Short exercise — Could you put every line of the material below into a Markdown table with a Number column and a Line column, leaving out blank lines?

Input —
========
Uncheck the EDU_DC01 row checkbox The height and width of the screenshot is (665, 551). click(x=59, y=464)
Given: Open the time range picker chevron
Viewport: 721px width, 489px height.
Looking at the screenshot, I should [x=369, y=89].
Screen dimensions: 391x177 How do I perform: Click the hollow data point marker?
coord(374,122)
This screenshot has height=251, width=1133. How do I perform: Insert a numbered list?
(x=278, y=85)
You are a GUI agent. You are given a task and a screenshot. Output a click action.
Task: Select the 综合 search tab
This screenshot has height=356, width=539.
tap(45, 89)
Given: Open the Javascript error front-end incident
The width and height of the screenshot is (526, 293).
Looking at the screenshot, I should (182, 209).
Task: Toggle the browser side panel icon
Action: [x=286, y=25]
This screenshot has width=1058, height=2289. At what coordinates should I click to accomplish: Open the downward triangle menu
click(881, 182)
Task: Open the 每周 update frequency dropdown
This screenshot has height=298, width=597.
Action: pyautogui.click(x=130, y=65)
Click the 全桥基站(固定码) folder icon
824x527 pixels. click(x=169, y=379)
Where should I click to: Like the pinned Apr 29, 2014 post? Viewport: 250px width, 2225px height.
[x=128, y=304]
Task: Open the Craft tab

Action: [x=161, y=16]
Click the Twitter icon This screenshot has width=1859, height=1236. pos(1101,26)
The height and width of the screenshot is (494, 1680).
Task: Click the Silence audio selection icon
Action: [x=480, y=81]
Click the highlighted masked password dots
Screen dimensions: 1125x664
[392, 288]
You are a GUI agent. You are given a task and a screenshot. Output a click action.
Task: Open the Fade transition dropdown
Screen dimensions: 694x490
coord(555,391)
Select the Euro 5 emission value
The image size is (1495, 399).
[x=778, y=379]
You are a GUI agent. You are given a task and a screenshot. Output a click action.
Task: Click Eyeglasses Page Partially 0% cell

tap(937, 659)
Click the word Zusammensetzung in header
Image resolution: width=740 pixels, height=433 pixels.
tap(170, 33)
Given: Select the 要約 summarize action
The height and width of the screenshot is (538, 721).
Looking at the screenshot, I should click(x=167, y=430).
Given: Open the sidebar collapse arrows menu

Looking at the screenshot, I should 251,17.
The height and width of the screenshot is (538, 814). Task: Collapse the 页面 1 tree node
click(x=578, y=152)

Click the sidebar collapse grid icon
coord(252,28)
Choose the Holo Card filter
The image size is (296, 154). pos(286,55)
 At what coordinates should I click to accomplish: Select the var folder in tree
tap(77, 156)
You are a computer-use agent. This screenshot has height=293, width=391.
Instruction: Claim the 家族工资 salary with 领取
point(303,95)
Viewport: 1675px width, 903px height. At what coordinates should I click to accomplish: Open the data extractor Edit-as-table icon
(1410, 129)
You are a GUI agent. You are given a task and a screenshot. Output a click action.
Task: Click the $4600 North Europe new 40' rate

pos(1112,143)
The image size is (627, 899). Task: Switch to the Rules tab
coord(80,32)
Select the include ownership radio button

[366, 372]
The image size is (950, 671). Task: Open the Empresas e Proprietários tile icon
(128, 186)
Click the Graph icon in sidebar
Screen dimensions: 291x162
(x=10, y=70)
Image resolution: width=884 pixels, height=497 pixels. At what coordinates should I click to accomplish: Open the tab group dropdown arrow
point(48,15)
========
Written answer —
| Number | Line |
|---|---|
| 1 | Uncheck the EDU_DC01 row checkbox The height and width of the screenshot is (665, 551). click(x=59, y=464) |
| 2 | Given: Open the time range picker chevron |
| 3 | Viewport: 721px width, 489px height. |
| 4 | Looking at the screenshot, I should [x=369, y=89]. |
| 5 | Screen dimensions: 391x177 How do I perform: Click the hollow data point marker? |
| 6 | coord(374,122) |
| 7 | This screenshot has height=251, width=1133. How do I perform: Insert a numbered list? |
| 8 | (x=278, y=85) |
| 9 | You are a GUI agent. You are given a task and a screenshot. Output a click action. |
| 10 | Task: Select the 综合 search tab |
| 11 | This screenshot has height=356, width=539. |
| 12 | tap(45, 89) |
| 13 | Given: Open the Javascript error front-end incident |
| 14 | The width and height of the screenshot is (526, 293). |
| 15 | Looking at the screenshot, I should (182, 209). |
| 16 | Task: Toggle the browser side panel icon |
| 17 | Action: [x=286, y=25] |
| 18 | This screenshot has width=1058, height=2289. At what coordinates should I click to accomplish: Open the downward triangle menu |
| 19 | click(881, 182) |
| 20 | Task: Open the 每周 update frequency dropdown |
| 21 | This screenshot has height=298, width=597. |
| 22 | Action: pyautogui.click(x=130, y=65) |
| 23 | Click the 全桥基站(固定码) folder icon |
| 24 | 824x527 pixels. click(x=169, y=379) |
| 25 | Where should I click to: Like the pinned Apr 29, 2014 post? Viewport: 250px width, 2225px height. |
| 26 | [x=128, y=304] |
| 27 | Task: Open the Craft tab |
| 28 | Action: [x=161, y=16] |
| 29 | Click the Twitter icon This screenshot has width=1859, height=1236. pos(1101,26) |
| 30 | The height and width of the screenshot is (494, 1680). |
| 31 | Task: Click the Silence audio selection icon |
| 32 | Action: [x=480, y=81] |
| 33 | Click the highlighted masked password dots |
| 34 | Screen dimensions: 1125x664 |
| 35 | [392, 288] |
| 36 | You are a GUI agent. You are given a task and a screenshot. Output a click action. |
| 37 | Task: Open the Fade transition dropdown |
| 38 | Screen dimensions: 694x490 |
| 39 | coord(555,391) |
| 40 | Select the Euro 5 emission value |
| 41 | The image size is (1495, 399). |
| 42 | [x=778, y=379] |
| 43 | You are a GUI agent. You are given a task and a screenshot. Output a click action. |
| 44 | Task: Click Eyeglasses Page Partially 0% cell |
| 45 | tap(937, 659) |
| 46 | Click the word Zusammensetzung in header |
| 47 | Image resolution: width=740 pixels, height=433 pixels. |
| 48 | tap(170, 33) |
| 49 | Given: Select the 要約 summarize action |
| 50 | The height and width of the screenshot is (538, 721). |
| 51 | Looking at the screenshot, I should click(x=167, y=430). |
| 52 | Given: Open the sidebar collapse arrows menu |
| 53 | Looking at the screenshot, I should 251,17. |
| 54 | The height and width of the screenshot is (538, 814). Task: Collapse the 页面 1 tree node |
| 55 | click(x=578, y=152) |
| 56 | Click the sidebar collapse grid icon |
| 57 | coord(252,28) |
| 58 | Choose the Holo Card filter |
| 59 | The image size is (296, 154). pos(286,55) |
| 60 |  At what coordinates should I click to accomplish: Select the var folder in tree |
| 61 | tap(77, 156) |
| 62 | You are a computer-use agent. This screenshot has height=293, width=391. |
| 63 | Instruction: Claim the 家族工资 salary with 领取 |
| 64 | point(303,95) |
| 65 | Viewport: 1675px width, 903px height. At what coordinates should I click to accomplish: Open the data extractor Edit-as-table icon |
| 66 | (1410, 129) |
| 67 | You are a GUI agent. You are given a task and a screenshot. Output a click action. |
| 68 | Task: Click the $4600 North Europe new 40' rate |
| 69 | pos(1112,143) |
| 70 | The image size is (627, 899). Task: Switch to the Rules tab |
| 71 | coord(80,32) |
| 72 | Select the include ownership radio button |
| 73 | [366, 372] |
| 74 | The image size is (950, 671). Task: Open the Empresas e Proprietários tile icon |
| 75 | (128, 186) |
| 76 | Click the Graph icon in sidebar |
| 77 | Screen dimensions: 291x162 |
| 78 | (x=10, y=70) |
| 79 | Image resolution: width=884 pixels, height=497 pixels. At what coordinates should I click to accomplish: Open the tab group dropdown arrow |
| 80 | point(48,15) |